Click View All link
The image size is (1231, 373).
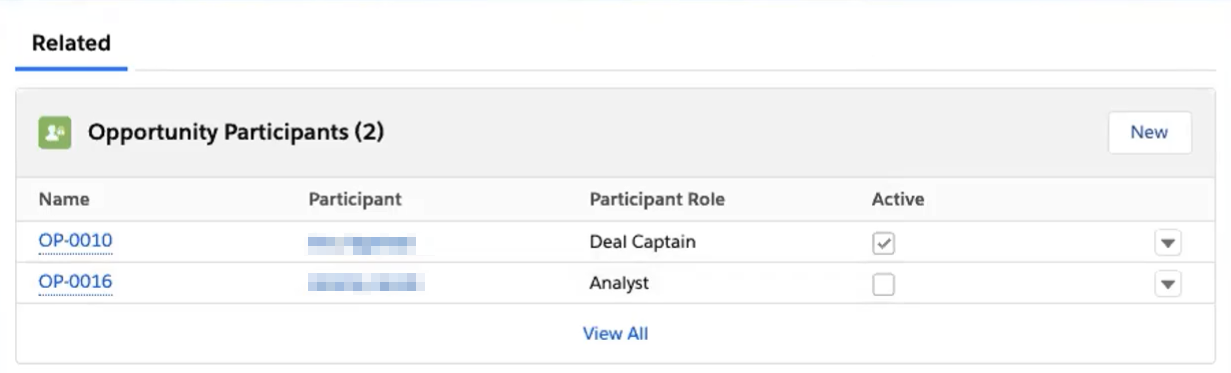(x=615, y=334)
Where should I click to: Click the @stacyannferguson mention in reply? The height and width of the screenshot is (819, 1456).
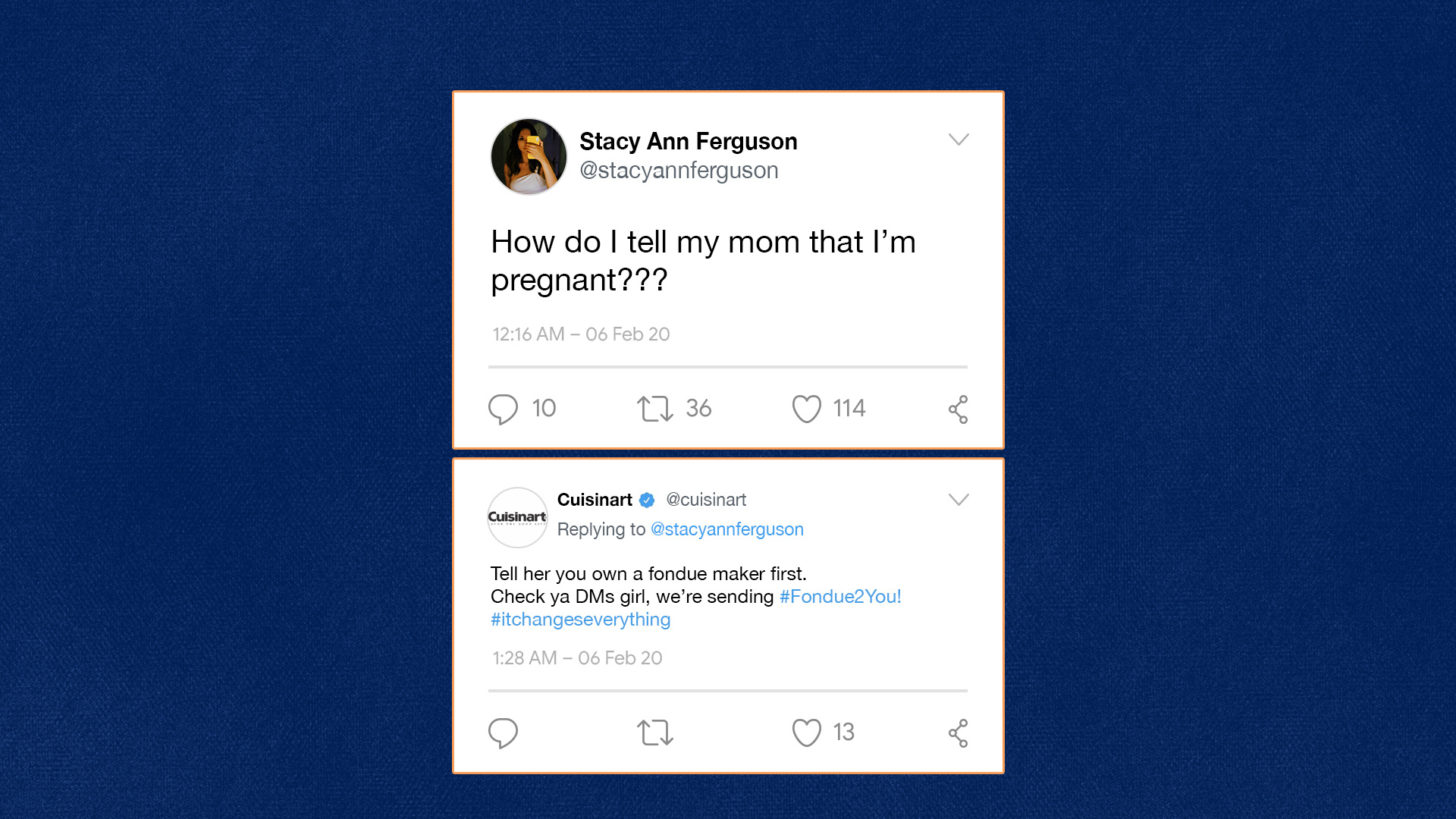click(x=726, y=529)
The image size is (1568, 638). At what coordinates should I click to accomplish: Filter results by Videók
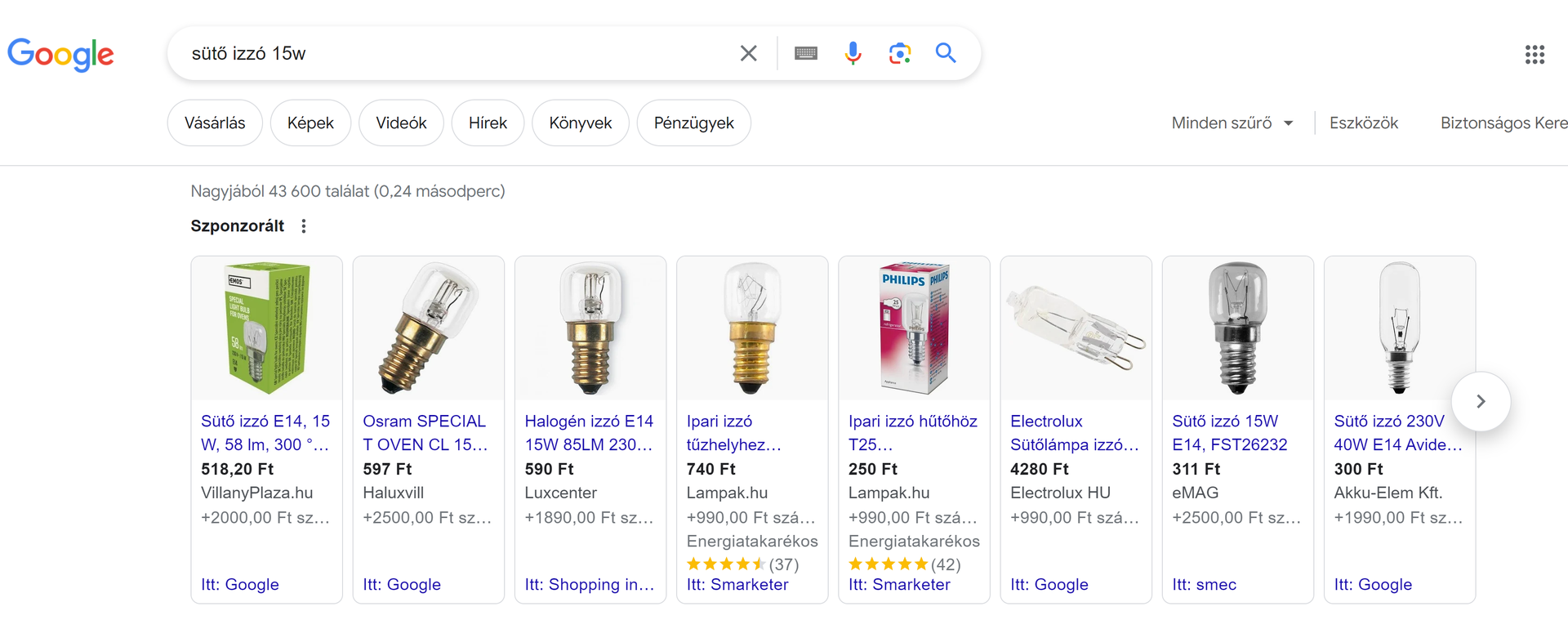401,123
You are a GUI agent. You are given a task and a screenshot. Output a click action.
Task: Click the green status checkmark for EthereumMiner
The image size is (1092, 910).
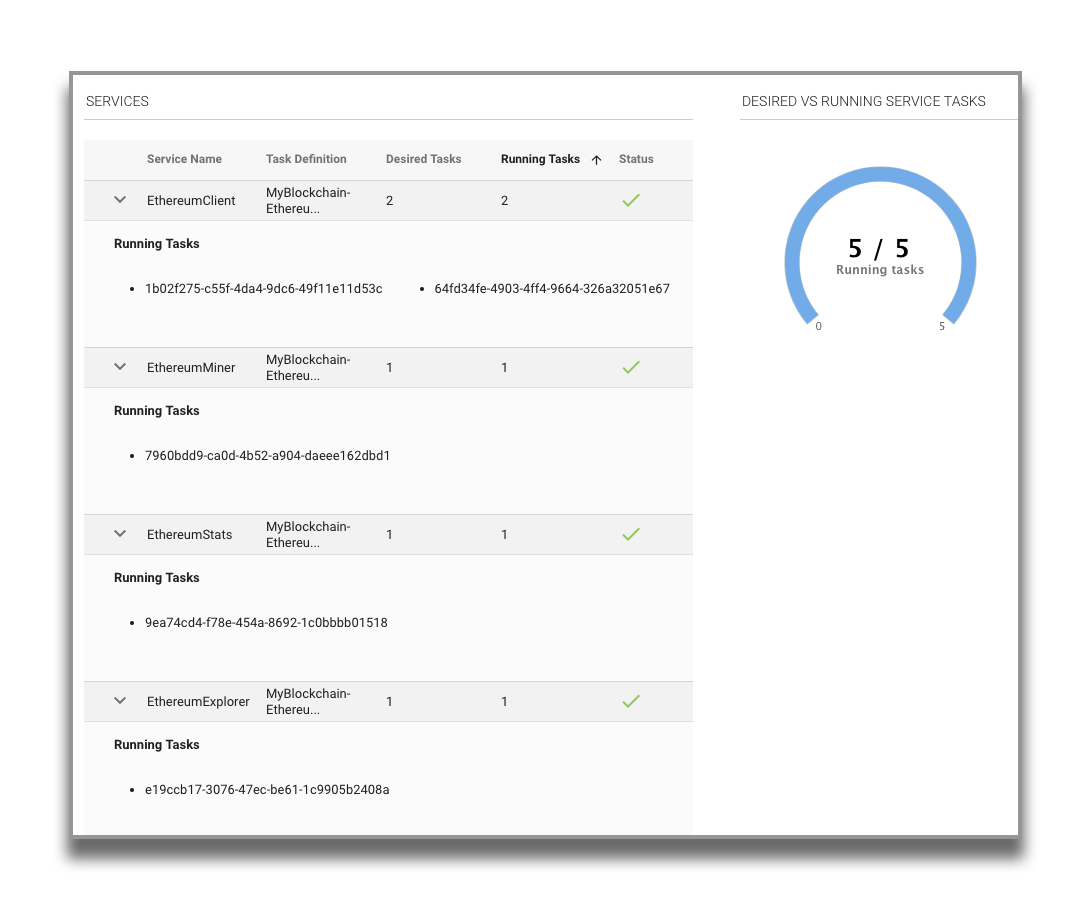coord(630,367)
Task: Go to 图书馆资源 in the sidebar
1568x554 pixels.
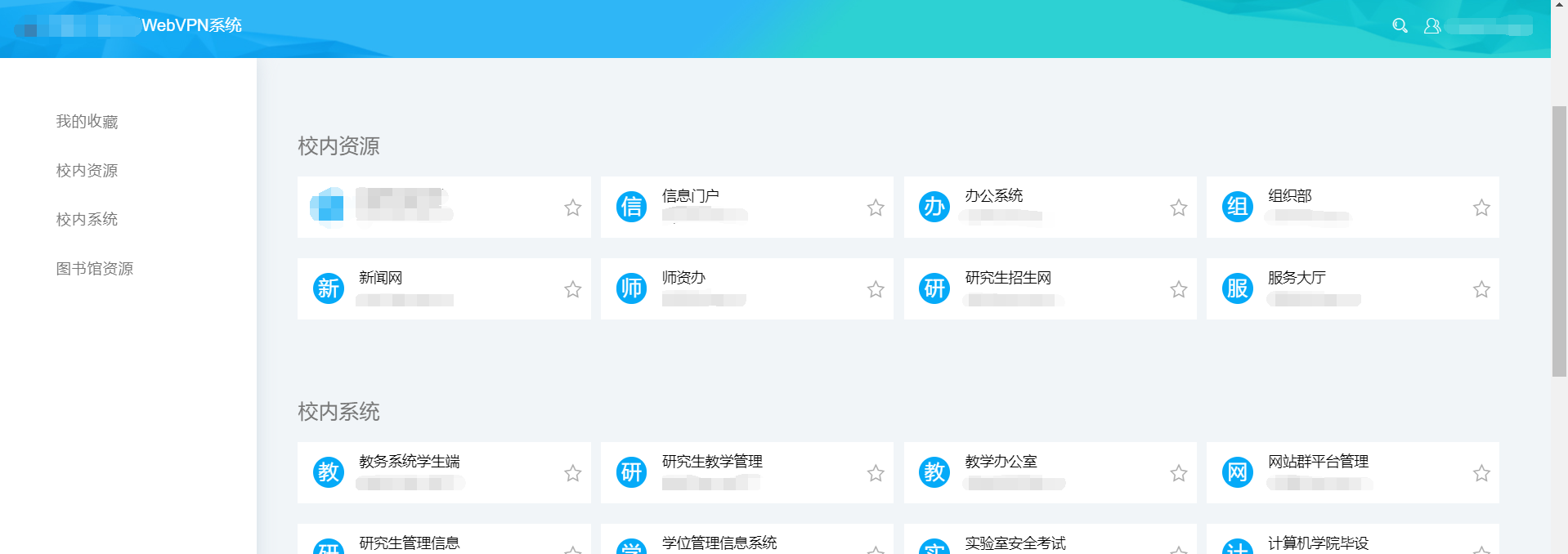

#### EXERCISE
Leaving out only the pictures, return the material above unchanged.

#### YOUR RESPONSE
Click View All link
The image size is (1231, 373).
(x=615, y=334)
Where should I click to: Click the @stacyannferguson mention in reply? The height and width of the screenshot is (819, 1456).
click(x=726, y=529)
The image size is (1568, 638). At what coordinates should I click to accomplish: Filter results by Videók
401,123
You are a GUI agent. You are given a task and a screenshot. Output a click action.
Task: Click the green status checkmark for EthereumMiner
The image size is (1092, 910).
coord(630,367)
Task: Go to 图书馆资源 in the sidebar
1568x554 pixels.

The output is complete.